A good service provider can support risk, providing a fully-documented audit trail of information which can be used as evidence to support the client in court and ensure that the claim is dismissed. Businesses that are looking to employ a winter maintenance provider should speak to their current and former clients; check their level of accreditation such as ISO etc. Get under the skin of their business.
Organisations must ask themselves: would my current approach to winter maintenance stand up in a court of law? Choose the right provider for whatever level of service they need to meet the Duty of Care and manage risk.

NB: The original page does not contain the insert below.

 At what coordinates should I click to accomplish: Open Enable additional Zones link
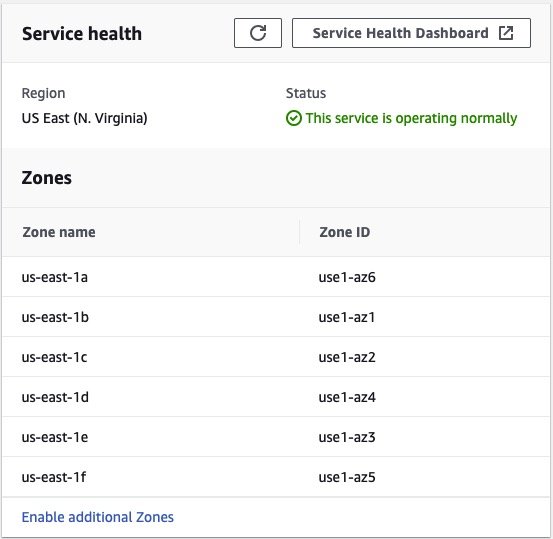(98, 517)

Some top tips for creating a winter maintenance plan are:
- defining roles and responsibilities;
- allocating resources, including a dedicated team and PPE;
- performing detailed, bespoke site surveys which identify potentially hazardous areas;
- assigning a senior ‘champion’ of the plan to ensure buy-in;
- basing the plan around real-time and accurate weather data;
- documenting activity such as planning, service delivery and investigations;
- maintaining records that show the plan has been followed (keeping these for a minimum of three years);
- communicating the plan to everyone, from staff to visitors and the company’s insurer;
- measuring the plan against KPIs and reviewing it on a regular basis; and
- ensuring that the plan is simple, clearly understood, and easily delegated and disseminated.
Organisations should also ensure that the plan is robust through a recognised health and safety management system, such as the OHSAS 18001, and that it is embedded in the culture of the organisation right through all levels of the business.